:: Record list

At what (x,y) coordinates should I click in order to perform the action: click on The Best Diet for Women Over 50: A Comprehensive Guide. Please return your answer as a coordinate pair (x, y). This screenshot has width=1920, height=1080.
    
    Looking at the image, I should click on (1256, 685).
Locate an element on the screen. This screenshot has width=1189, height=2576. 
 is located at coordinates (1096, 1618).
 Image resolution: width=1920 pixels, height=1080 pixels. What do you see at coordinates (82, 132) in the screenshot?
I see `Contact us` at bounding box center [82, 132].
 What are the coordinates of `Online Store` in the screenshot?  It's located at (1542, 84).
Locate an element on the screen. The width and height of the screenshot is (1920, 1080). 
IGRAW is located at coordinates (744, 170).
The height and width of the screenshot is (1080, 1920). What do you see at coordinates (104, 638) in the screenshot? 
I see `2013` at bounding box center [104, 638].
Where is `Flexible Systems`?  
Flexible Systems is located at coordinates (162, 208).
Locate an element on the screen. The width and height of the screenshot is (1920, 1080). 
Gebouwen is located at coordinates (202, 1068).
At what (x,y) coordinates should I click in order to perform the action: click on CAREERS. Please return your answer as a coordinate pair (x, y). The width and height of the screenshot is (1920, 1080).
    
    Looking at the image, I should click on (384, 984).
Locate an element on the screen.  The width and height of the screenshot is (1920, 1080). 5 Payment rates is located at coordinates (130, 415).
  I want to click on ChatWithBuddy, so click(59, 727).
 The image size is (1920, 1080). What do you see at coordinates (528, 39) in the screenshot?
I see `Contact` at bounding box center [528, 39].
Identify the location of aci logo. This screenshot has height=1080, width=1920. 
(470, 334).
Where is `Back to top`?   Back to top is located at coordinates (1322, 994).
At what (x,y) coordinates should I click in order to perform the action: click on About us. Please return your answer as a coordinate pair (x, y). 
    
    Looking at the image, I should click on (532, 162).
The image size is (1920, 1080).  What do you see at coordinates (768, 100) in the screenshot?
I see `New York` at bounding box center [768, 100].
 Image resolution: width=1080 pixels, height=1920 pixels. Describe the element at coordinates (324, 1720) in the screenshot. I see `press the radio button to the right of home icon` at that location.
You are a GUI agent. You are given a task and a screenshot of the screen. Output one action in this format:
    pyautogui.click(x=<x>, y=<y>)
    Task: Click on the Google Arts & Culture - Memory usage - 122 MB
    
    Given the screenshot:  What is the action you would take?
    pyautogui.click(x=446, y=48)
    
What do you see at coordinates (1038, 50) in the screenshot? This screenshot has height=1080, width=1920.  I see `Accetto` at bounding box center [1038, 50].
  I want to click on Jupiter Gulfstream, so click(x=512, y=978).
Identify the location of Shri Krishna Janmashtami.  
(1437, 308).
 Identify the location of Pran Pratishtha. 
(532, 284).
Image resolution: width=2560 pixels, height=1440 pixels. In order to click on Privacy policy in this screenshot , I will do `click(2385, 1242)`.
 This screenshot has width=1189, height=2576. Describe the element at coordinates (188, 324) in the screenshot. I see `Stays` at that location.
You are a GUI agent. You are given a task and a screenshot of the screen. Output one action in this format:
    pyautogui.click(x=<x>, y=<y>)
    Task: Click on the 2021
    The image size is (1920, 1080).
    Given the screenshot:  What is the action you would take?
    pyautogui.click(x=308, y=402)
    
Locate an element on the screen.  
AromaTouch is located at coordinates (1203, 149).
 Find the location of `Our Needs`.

::::

### [Directions]
Convert every line of the records above into a Markdown table with the columns Row and Text. Put a running number under Row and the line under Text, and skip blank lines.

### [Answer for this exercise]
| Row | Text |
|---|---|
| 1 | At what (x,y) coordinates should I click in order to perform the action: click on The Best Diet for Women Over 50: A Comprehensive Guide. Please return your answer as a coordinate pair (x, y). This screenshot has width=1920, height=1080. |
| 2 |     Looking at the image, I should click on (1256, 685). |
| 3 | Locate an element on the screen. This screenshot has width=1189, height=2576.  |
| 4 |  is located at coordinates (1096, 1618). |
| 5 |  Image resolution: width=1920 pixels, height=1080 pixels. What do you see at coordinates (82, 132) in the screenshot? |
| 6 | I see `Contact us` at bounding box center [82, 132]. |
| 7 |  What are the coordinates of `Online Store` in the screenshot?  It's located at (1542, 84). |
| 8 | Locate an element on the screen. The width and height of the screenshot is (1920, 1080).  |
| 9 | IGRAW is located at coordinates (744, 170). |
| 10 | The height and width of the screenshot is (1080, 1920). What do you see at coordinates (104, 638) in the screenshot?  |
| 11 | I see `2013` at bounding box center [104, 638]. |
| 12 | Where is `Flexible Systems`?   |
| 13 | Flexible Systems is located at coordinates (162, 208). |
| 14 | Locate an element on the screen. The width and height of the screenshot is (1920, 1080).  |
| 15 | Gebouwen is located at coordinates (202, 1068). |
| 16 | At what (x,y) coordinates should I click in order to perform the action: click on CAREERS. Please return your answer as a coordinate pair (x, y). The width and height of the screenshot is (1920, 1080). |
| 17 |     Looking at the image, I should click on (384, 984). |
| 18 | Locate an element on the screen.  The width and height of the screenshot is (1920, 1080). 5 Payment rates is located at coordinates (130, 415). |
| 19 |   I want to click on ChatWithBuddy, so click(59, 727). |
| 20 |  The image size is (1920, 1080). What do you see at coordinates (528, 39) in the screenshot? |
| 21 | I see `Contact` at bounding box center [528, 39]. |
| 22 | Identify the location of aci logo. This screenshot has height=1080, width=1920.  |
| 23 | (470, 334). |
| 24 | Where is `Back to top`?   Back to top is located at coordinates (1322, 994). |
| 25 | At what (x,y) coordinates should I click in order to perform the action: click on About us. Please return your answer as a coordinate pair (x, y).  |
| 26 |     Looking at the image, I should click on (532, 162). |
| 27 | The image size is (1920, 1080).  What do you see at coordinates (768, 100) in the screenshot? |
| 28 | I see `New York` at bounding box center [768, 100]. |
| 29 |  Image resolution: width=1080 pixels, height=1920 pixels. Describe the element at coordinates (324, 1720) in the screenshot. I see `press the radio button to the right of home icon` at that location. |
| 30 | You are a GUI agent. You are given a task and a screenshot of the screen. Output one action in this format: |
| 31 |     pyautogui.click(x=<x>, y=<y>) |
| 32 |     Task: Click on the Google Arts & Culture - Memory usage - 122 MB |
| 33 |     Given the screenshot:  What is the action you would take? |
| 34 |     pyautogui.click(x=446, y=48) |
| 35 | What do you see at coordinates (1038, 50) in the screenshot? This screenshot has height=1080, width=1920.  I see `Accetto` at bounding box center [1038, 50]. |
| 36 |   I want to click on Jupiter Gulfstream, so click(x=512, y=978). |
| 37 | Identify the location of Shri Krishna Janmashtami.   |
| 38 | (1437, 308). |
| 39 |  Identify the location of Pran Pratishtha.  |
| 40 | (532, 284). |
| 41 | Image resolution: width=2560 pixels, height=1440 pixels. In order to click on Privacy policy in this screenshot , I will do `click(2385, 1242)`. |
| 42 |  This screenshot has width=1189, height=2576. Describe the element at coordinates (188, 324) in the screenshot. I see `Stays` at that location. |
| 43 | You are a GUI agent. You are given a task and a screenshot of the screen. Output one action in this format: |
| 44 |     pyautogui.click(x=<x>, y=<y>) |
| 45 |     Task: Click on the 2021 |
| 46 |     The image size is (1920, 1080). |
| 47 |     Given the screenshot:  What is the action you would take? |
| 48 |     pyautogui.click(x=308, y=402) |
| 49 | Locate an element on the screen.   |
| 50 | AromaTouch is located at coordinates (1203, 149). |
| 51 |  Find the location of `Our Needs`. |